Keep the room temperature comfortable and dress your infant in loose, lightweight clothing. Do not wrap the baby tightly in blankets. Provide plenty of fluid for the baby to drink. If the fever is high or the infant appears uncomfortable, you may sponge the baby with tepid water (barely warm to the back of your wrist). Do not use alcohol to sponge him or her because it can be absorbed through the skin and cause harm. Antipyretic (fever-lowering) medications, such as acetaminophen, may be given on the advice of your doctor.
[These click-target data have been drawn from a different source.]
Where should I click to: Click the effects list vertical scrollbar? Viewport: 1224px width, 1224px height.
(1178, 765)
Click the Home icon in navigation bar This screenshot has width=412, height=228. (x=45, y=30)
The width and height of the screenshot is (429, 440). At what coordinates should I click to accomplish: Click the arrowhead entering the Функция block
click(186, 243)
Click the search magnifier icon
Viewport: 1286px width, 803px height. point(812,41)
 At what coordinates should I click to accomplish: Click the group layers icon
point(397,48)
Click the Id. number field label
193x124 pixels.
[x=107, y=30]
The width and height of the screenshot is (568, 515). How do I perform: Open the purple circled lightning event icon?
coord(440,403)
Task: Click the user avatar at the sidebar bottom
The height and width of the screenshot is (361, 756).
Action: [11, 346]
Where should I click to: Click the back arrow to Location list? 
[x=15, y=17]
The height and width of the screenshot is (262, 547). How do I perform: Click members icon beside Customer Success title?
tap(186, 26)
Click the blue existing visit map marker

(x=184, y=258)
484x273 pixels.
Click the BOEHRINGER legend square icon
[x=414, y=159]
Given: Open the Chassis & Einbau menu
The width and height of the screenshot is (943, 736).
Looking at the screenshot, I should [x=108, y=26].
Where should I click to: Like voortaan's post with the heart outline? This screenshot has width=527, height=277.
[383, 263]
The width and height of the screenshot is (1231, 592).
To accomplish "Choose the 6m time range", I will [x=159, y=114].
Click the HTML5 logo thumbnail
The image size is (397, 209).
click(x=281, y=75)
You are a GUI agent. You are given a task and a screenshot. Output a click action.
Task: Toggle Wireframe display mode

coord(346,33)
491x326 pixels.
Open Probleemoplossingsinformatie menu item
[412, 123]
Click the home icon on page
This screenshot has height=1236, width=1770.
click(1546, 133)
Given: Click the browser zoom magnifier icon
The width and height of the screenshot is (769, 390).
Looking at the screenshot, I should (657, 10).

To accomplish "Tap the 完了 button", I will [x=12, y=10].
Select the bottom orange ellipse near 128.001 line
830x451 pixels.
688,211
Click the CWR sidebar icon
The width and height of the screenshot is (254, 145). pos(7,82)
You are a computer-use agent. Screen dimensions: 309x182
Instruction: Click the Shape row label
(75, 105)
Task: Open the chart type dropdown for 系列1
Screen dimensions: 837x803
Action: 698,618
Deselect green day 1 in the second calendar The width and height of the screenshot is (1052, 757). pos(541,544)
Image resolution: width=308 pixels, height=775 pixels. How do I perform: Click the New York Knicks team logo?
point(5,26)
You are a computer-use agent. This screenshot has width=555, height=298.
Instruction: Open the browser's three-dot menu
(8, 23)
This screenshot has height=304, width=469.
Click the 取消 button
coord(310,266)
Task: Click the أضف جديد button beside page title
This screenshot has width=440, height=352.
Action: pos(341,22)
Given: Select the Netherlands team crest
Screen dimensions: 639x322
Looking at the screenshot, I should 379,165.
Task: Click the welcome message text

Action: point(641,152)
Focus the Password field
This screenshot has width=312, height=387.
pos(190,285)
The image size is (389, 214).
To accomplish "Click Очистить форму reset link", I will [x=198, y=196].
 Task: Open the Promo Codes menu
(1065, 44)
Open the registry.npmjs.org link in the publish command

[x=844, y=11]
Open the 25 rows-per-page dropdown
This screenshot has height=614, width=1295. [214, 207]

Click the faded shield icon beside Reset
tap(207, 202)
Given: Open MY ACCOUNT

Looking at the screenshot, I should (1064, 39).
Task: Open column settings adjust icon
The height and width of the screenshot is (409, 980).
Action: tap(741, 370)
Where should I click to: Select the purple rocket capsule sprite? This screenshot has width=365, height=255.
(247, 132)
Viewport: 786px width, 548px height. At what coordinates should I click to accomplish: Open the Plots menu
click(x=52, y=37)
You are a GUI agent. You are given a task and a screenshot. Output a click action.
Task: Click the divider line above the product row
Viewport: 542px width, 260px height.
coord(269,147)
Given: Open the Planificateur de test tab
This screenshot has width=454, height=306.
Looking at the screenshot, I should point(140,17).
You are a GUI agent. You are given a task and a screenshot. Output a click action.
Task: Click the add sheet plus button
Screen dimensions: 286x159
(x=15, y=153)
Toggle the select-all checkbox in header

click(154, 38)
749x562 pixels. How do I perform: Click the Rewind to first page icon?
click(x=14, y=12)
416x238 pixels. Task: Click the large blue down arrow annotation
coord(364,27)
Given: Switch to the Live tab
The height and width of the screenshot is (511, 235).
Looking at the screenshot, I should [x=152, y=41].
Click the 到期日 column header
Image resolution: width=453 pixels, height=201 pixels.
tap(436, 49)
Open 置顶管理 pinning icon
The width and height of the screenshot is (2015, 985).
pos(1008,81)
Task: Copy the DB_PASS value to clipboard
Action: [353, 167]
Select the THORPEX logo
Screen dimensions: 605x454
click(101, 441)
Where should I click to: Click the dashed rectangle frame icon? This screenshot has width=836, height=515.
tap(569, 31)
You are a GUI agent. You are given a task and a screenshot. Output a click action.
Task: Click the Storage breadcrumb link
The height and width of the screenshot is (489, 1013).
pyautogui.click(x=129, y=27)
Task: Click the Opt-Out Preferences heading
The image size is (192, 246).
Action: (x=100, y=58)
Do not give aspirin to lower a child's fever because aspirin may be associated with development of Reye syndrome, a potentially fatal medical problem.


  • Fever in an infant younger than 3 months

  • High fever (greater than 101° Fahrenheit or 38.3° Celsius)

  • Fever associated with abnormal drowsiness, a stiff neck, or the child appearing severely ill—this may signal meningitis, a serious infection of the covering of the brain and spinal cord

  • Fever with drooling or difficulty breathing—this may indicate epiglottitis, a serious infection of the back of the throat

  • Fever with a seizure


About 4% of children younger than 5 years experience a seizure (convulsion) while they have a fever. These are called febrile seizures. Usually they are harmless to the child, with no lasting effects, but should be evaluated by a physician. These seizures are not considered epilepsy (recurrent seizures that occur without a fever).



To find this and previous JAMA Patient Pages, go to the Patient Page link on JAMA's Web site at http://www.jama.com. Many are available in English and Spanish. A Patient Page on meningitis in children was published in the April 28, 1999, issue.

Sources: American Academy of Pediatrics, American Academy of Family Physicians, National Institute of Neurological Disorders and Stroke

The JAMA Patient Page is a public service of JAMA. The information and recommendations appearing on this page are appropriate in most instances, but they are not a substitute for medical diagnosis. For specific information concerning your personal medical condition, JAMA suggests that you consult your physician. This page may be photocopied noncommercially by physicians and other health care professionals to share with patients. Any other print or online reproduction is subject to AMA approval. To purchase bulk reprints, call 718/946-7424.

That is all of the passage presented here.